— START OF Extracted information —
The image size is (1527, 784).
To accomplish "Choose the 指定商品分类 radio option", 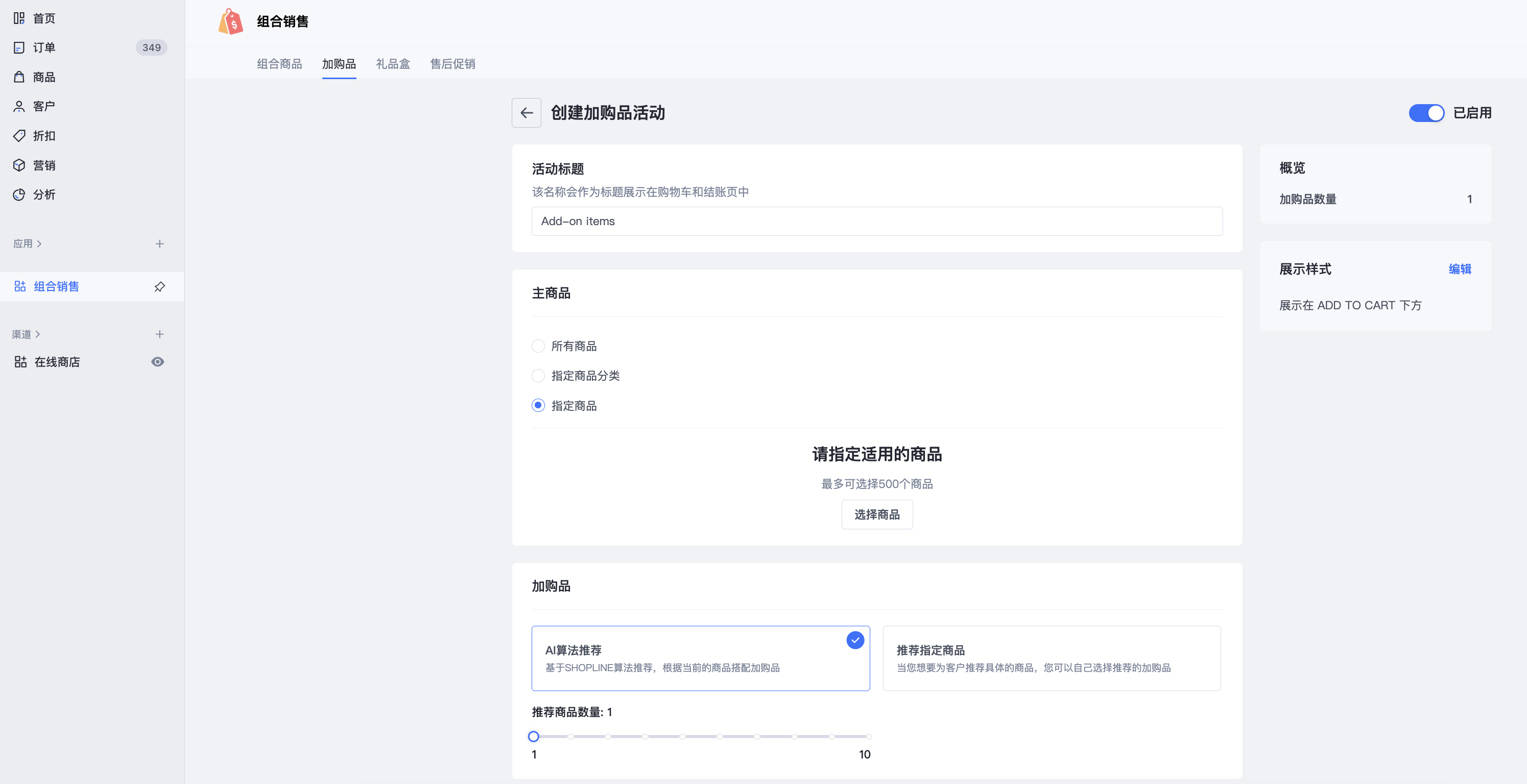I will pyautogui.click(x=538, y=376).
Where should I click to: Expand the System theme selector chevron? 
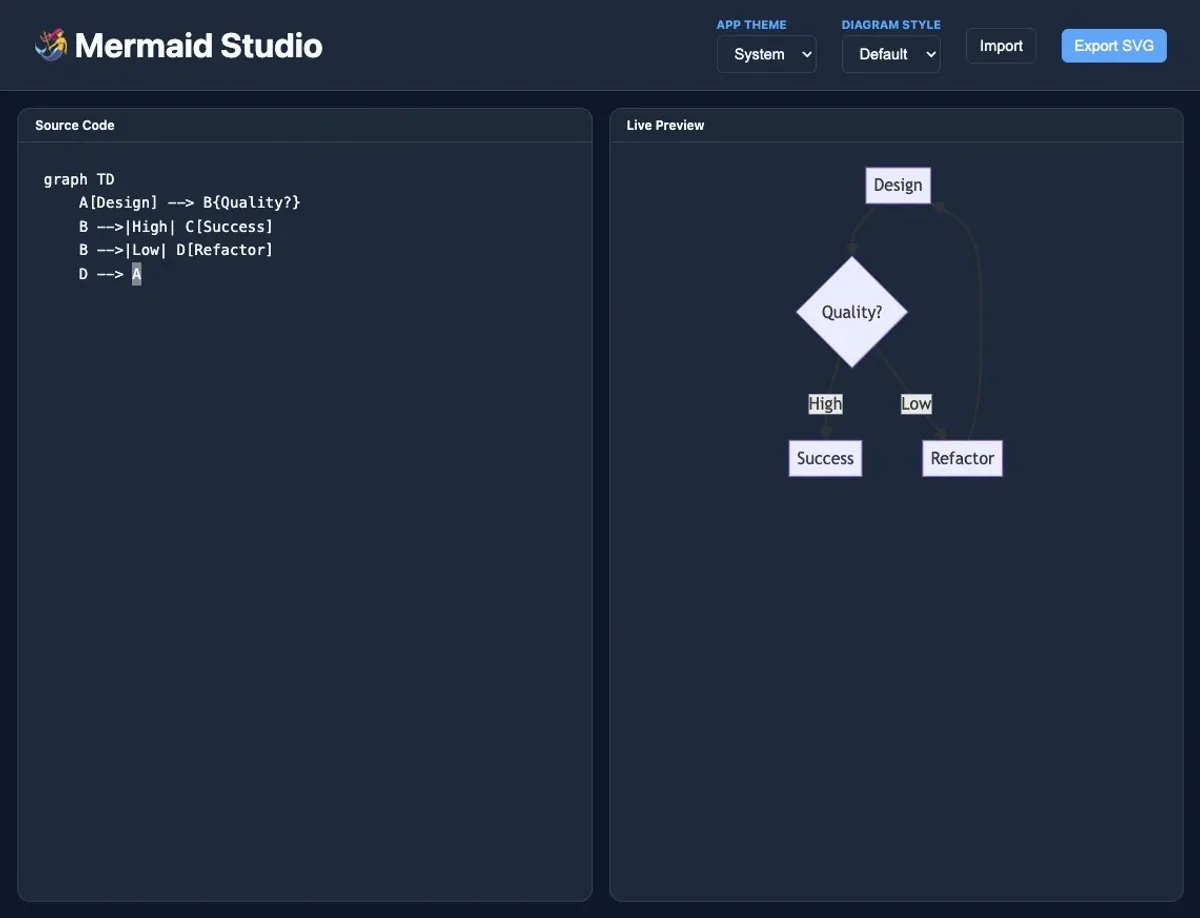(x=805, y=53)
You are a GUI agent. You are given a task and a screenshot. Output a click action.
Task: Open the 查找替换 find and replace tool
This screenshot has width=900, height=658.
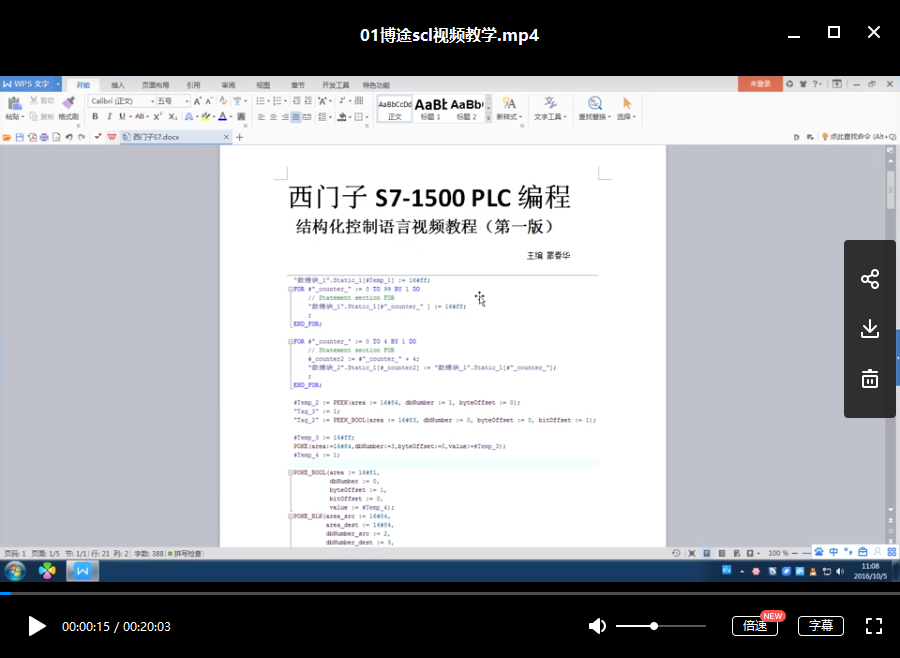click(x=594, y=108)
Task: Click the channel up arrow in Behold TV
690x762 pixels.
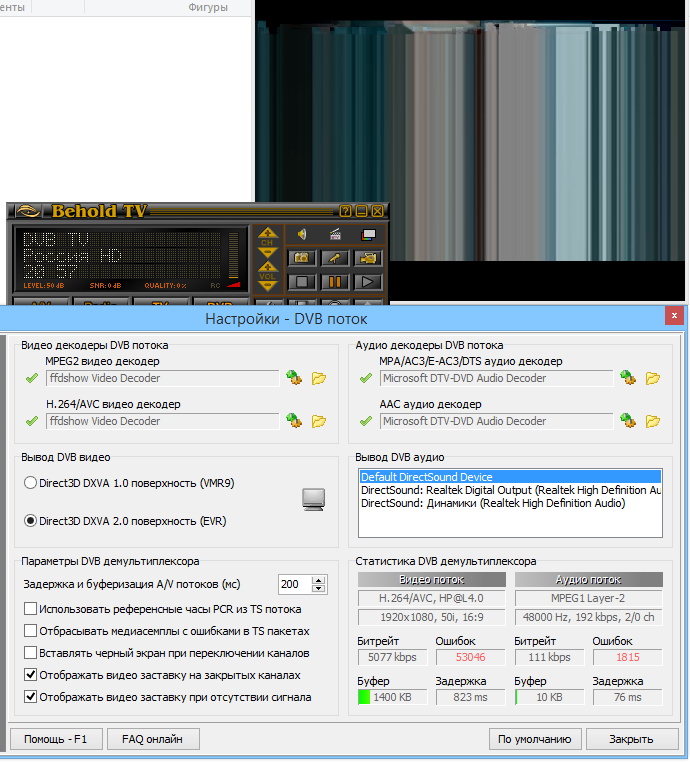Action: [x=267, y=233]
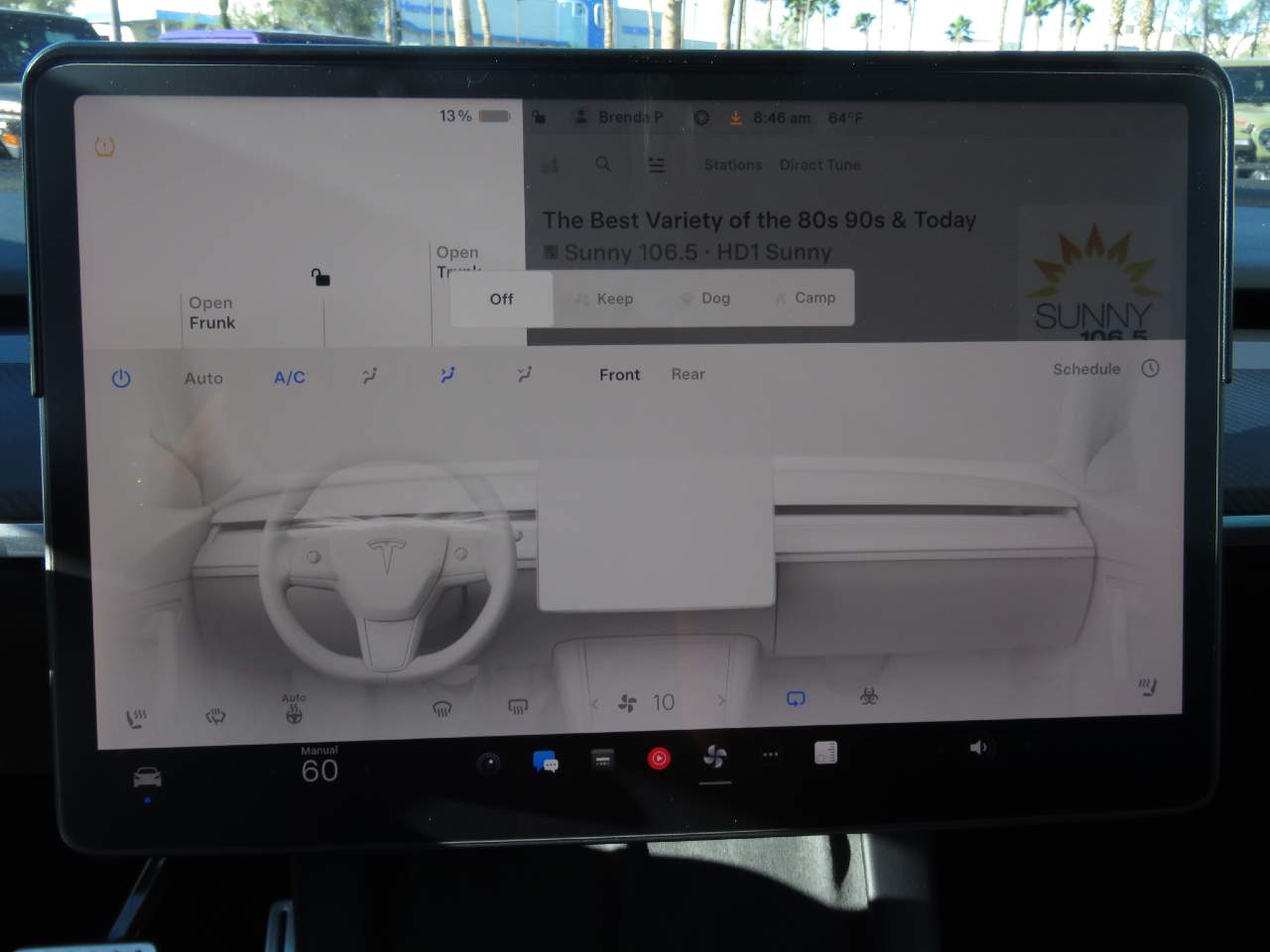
— END OF Extracted information —
§ **Short task**: Copy verbatim the lines from the one containing "You are a GUI" through the last line, leaving out the pictures.

§ **Exercise answer**:
You are a GUI agent. You are given a task and a screenshot. Output a click action.
Task: Open the 查找替换 find and replace tool
This screenshot has width=900, height=658.
click(x=594, y=108)
Task: Click the channel up arrow in Behold TV
690x762 pixels.
Action: [x=267, y=233]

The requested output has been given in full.